====== TEXTABSCHNITT ======

Versteht mich nicht falsch, natürlich verändert einen so ein Auslandsaufenthalt. Und sicher gibt es auch Beispiele, bei denen Menschen ihren Lebensstil tatsächlich um 180 Grad gedreht haben. Ich sah vor einigen Jahren in einem thailändischen Tempel einen Mönch, der offensichtlich nicht aus Asien stammte, sondern aus Europa oder Nordamerika – und am ganzen Körper wild tätowiert war. Der dürft ein etwas anderes Leben geführt haben, bevor er zum Buddhismus fand und als Bettelmönch durch die Straßen zog. Aber das sind die Ausnahmen. Für die meisten Menschen, die eine Weile im Ausland leben, sind die Veränderungen weitaus subtiler. Denn auch nach einem Umzug ans andere Ende der Welt sind wir immer noch wahlweise pedantisch oder chaotisch, abenteuerlustig oder übervorsichtig, sportlich oder bequem.

====== DATENAUFLISTUNG ======

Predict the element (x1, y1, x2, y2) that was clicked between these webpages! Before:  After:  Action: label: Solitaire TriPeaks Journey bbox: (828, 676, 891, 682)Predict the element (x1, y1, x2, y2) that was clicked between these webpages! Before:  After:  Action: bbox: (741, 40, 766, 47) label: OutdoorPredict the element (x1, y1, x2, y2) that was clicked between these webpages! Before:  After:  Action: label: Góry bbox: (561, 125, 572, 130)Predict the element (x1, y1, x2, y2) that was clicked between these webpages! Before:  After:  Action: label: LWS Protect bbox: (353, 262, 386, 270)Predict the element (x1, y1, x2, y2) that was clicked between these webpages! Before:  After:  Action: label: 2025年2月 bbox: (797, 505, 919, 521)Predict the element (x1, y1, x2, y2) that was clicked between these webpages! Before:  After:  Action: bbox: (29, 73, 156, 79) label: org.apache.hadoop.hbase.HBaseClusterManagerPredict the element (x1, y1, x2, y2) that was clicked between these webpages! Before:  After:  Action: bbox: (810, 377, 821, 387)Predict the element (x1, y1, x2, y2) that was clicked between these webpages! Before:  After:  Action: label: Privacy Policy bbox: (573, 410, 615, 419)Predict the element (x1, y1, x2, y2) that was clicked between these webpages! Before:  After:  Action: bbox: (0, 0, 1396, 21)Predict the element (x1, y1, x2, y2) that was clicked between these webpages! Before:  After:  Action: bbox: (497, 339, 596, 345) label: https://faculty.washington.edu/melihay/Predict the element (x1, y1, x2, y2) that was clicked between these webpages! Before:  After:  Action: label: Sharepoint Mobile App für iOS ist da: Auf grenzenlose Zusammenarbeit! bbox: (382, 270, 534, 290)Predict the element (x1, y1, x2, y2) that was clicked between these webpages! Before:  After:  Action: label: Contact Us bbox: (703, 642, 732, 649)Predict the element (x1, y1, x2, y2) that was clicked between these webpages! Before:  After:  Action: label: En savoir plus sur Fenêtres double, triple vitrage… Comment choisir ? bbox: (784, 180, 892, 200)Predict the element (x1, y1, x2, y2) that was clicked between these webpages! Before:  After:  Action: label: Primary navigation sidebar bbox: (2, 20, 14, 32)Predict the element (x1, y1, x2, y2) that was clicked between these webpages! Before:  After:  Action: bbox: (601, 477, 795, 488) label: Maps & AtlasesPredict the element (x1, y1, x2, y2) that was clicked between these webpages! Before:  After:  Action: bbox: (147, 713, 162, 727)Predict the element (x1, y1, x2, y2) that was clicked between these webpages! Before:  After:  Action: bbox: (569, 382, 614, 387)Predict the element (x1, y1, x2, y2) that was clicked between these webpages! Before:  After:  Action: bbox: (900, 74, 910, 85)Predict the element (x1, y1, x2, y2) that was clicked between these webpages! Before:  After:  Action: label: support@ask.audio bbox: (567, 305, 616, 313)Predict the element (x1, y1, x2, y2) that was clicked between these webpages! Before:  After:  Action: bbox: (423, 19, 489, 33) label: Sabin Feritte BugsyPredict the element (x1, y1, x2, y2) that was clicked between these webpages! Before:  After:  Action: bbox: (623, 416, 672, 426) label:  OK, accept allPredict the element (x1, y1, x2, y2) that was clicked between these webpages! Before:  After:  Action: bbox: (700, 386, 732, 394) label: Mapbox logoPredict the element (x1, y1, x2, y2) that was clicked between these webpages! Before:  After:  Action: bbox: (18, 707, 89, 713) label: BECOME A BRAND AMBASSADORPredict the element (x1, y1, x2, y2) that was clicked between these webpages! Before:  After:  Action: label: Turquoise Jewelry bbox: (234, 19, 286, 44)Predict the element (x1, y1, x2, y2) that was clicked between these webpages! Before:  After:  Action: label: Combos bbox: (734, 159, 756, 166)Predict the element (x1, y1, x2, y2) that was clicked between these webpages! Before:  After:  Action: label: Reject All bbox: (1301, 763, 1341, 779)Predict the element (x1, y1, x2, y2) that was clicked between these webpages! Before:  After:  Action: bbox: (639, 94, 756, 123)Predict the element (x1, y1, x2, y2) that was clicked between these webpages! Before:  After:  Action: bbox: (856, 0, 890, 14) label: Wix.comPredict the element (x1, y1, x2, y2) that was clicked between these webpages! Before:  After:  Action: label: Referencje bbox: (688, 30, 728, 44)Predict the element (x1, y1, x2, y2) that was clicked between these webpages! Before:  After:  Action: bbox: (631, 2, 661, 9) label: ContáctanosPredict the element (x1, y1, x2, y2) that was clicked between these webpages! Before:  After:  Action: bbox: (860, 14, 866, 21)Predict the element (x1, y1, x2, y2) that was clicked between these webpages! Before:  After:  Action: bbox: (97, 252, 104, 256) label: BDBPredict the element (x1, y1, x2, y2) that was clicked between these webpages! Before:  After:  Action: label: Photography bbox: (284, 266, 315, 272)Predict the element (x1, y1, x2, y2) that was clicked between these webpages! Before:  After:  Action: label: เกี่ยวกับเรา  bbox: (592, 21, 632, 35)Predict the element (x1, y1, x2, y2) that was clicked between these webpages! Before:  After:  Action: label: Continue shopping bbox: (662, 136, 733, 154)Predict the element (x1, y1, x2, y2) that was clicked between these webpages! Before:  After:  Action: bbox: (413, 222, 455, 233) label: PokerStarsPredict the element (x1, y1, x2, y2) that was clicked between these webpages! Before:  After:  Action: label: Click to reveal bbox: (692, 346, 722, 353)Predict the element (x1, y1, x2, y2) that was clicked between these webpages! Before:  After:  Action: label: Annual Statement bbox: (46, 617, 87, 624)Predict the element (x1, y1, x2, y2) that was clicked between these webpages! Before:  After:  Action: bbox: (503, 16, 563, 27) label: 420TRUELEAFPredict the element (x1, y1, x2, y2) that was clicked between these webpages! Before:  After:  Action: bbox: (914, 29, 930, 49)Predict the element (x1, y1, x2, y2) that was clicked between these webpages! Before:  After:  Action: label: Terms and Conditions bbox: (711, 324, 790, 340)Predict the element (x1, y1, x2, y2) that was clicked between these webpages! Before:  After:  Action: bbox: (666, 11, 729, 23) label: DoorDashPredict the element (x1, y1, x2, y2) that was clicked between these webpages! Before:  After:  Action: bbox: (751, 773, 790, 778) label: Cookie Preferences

======

_AUFGABENSTELLUNG:_
a) Wo wurde laut Textabschnitt der am ganzen Körper tätowierte Mönch gesehen?
b) Gib den Textabschnitt von „Versteht mich nicht“ bis einschließlich „sportlich oder bequem.“ noch einmal wieder und tausche dabei „Tempel“ gegen „Kloster“ aus.

_LÖSUNGEN IN REIHENFOLGE:_
a) In einem thailändischen Tempel.

b)
Versteht mich nicht falsch, natürlich verändert einen so ein Auslandsaufenthalt. Und sicher gibt es auch Beispiele, bei denen Menschen ihren Lebensstil tatsächlich um 180 Grad gedreht haben. Ich sah vor einigen Jahren in einem thailändischen Kloster einen Mönch, der offensichtlich nicht aus Asien stammte, sondern aus Europa oder Nordamerika – und am ganzen Körper wild tätowiert war. Der dürft ein etwas anderes Leben geführt haben, bevor er zum Buddhismus fand und als Bettelmönch durch die Straßen zog. Aber das sind die Ausnahmen. Für die meisten Menschen, die eine Weile im Ausland leben, sind die Veränderungen weitaus subtiler. Denn auch nach einem Umzug ans andere Ende der Welt sind wir immer noch wahlweise pedantisch oder chaotisch, abenteuerlustig oder übervorsichtig, sportlich oder bequem.